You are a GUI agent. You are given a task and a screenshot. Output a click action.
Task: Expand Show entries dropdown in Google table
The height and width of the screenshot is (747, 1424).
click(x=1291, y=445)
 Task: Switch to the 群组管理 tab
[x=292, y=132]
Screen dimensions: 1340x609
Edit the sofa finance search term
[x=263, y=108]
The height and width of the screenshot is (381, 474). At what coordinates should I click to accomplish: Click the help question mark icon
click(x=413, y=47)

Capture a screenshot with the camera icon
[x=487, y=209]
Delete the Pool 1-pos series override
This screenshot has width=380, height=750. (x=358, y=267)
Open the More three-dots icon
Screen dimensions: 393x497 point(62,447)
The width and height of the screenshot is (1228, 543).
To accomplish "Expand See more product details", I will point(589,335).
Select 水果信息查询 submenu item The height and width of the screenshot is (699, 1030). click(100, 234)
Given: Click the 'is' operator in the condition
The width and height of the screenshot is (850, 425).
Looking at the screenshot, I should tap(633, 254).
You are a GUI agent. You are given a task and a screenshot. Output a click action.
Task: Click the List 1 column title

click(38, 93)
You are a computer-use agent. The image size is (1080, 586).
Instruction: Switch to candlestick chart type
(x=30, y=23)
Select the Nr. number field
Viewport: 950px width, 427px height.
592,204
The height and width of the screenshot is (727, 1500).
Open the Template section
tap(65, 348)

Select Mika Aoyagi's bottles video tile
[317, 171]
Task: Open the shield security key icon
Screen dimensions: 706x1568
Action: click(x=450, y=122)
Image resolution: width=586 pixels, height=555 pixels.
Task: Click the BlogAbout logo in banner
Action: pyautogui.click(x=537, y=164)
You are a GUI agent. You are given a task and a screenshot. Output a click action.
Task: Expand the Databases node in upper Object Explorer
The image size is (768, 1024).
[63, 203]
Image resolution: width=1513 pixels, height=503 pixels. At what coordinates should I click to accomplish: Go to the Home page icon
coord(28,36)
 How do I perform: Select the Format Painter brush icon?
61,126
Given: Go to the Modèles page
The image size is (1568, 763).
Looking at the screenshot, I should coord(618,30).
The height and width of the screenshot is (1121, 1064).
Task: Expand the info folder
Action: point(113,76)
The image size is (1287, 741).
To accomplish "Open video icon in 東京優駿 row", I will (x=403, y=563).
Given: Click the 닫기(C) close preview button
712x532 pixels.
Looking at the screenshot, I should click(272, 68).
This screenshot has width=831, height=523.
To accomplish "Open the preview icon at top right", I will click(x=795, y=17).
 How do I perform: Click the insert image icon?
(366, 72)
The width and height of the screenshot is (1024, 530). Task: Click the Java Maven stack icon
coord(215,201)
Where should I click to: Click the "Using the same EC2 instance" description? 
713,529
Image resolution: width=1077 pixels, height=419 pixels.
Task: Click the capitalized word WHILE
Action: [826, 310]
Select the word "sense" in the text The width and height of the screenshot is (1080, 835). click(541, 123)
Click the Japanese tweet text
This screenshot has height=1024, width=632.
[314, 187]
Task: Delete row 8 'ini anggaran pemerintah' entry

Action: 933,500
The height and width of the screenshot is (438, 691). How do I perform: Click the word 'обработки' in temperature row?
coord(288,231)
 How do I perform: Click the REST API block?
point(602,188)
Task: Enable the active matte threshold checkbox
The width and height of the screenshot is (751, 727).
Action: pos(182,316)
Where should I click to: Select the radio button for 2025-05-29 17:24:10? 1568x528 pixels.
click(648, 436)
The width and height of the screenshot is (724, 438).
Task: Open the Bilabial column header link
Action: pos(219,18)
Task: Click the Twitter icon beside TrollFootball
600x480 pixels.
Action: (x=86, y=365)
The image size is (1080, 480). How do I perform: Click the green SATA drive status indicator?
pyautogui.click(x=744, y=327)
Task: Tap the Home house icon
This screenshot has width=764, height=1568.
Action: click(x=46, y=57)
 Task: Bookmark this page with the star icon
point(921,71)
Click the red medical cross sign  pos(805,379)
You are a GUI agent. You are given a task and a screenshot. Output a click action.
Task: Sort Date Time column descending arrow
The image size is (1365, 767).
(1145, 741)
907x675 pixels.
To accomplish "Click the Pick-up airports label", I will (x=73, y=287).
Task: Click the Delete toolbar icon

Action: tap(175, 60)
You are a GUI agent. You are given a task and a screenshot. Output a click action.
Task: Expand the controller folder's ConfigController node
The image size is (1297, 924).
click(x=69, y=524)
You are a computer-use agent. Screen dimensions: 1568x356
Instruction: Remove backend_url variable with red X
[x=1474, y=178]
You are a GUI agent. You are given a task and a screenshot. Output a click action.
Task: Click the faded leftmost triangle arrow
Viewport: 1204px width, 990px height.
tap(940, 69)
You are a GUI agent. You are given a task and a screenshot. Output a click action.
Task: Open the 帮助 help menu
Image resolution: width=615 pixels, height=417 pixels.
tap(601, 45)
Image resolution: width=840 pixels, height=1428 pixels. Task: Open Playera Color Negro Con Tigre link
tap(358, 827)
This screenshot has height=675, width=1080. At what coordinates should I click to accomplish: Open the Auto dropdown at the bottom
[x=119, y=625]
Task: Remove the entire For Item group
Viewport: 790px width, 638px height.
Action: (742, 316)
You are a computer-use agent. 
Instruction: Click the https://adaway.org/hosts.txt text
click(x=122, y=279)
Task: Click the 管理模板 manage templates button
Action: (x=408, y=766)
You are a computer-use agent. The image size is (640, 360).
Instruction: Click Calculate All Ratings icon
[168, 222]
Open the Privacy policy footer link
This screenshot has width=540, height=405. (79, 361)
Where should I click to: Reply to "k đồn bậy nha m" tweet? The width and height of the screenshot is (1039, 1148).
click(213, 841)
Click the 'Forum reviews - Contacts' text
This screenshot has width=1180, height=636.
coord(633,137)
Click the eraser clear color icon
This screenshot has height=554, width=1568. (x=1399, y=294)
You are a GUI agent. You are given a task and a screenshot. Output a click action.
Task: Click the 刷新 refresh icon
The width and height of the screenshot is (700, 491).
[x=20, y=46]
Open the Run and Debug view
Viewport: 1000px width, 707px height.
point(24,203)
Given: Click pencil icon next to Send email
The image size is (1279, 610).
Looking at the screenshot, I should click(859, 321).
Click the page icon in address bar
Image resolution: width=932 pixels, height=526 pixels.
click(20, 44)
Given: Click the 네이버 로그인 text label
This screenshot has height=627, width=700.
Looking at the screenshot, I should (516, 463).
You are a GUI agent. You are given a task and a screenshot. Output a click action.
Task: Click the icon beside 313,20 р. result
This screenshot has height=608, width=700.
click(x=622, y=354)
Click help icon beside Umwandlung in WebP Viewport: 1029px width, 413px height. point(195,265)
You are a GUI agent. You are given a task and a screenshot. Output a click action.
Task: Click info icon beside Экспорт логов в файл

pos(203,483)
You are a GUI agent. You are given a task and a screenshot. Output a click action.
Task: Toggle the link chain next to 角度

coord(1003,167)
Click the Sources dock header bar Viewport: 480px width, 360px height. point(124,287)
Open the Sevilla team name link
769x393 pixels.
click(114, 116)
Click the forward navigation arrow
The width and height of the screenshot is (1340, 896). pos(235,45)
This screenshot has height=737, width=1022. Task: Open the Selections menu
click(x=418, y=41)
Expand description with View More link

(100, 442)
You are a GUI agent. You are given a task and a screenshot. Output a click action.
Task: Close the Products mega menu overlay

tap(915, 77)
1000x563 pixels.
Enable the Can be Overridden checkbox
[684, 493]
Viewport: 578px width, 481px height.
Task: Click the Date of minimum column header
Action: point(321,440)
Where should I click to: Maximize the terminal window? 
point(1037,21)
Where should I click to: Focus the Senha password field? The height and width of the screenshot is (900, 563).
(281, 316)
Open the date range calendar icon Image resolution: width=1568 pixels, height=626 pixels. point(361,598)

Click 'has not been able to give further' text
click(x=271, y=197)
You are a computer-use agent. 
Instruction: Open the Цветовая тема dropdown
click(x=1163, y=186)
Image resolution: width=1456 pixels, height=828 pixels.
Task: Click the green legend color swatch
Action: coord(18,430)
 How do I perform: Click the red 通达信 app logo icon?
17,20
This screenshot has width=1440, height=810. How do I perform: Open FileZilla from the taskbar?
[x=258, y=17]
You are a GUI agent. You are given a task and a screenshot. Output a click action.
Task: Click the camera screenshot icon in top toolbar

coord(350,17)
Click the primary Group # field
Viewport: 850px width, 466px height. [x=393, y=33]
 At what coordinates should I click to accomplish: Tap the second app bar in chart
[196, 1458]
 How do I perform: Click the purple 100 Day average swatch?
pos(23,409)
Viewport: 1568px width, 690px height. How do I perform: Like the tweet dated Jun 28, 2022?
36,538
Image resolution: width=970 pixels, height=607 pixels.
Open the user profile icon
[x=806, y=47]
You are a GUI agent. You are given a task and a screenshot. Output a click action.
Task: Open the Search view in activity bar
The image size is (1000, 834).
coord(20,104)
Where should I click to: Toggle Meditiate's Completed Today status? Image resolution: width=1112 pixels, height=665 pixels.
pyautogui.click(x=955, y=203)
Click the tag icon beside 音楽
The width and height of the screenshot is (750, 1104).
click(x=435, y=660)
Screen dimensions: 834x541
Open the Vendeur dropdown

▶ _EXERCISE OBJECTIVE_
How many of the lines above include the string "label"? Reply with the number by itself.

▶ _RESULT OF THE TASK_
2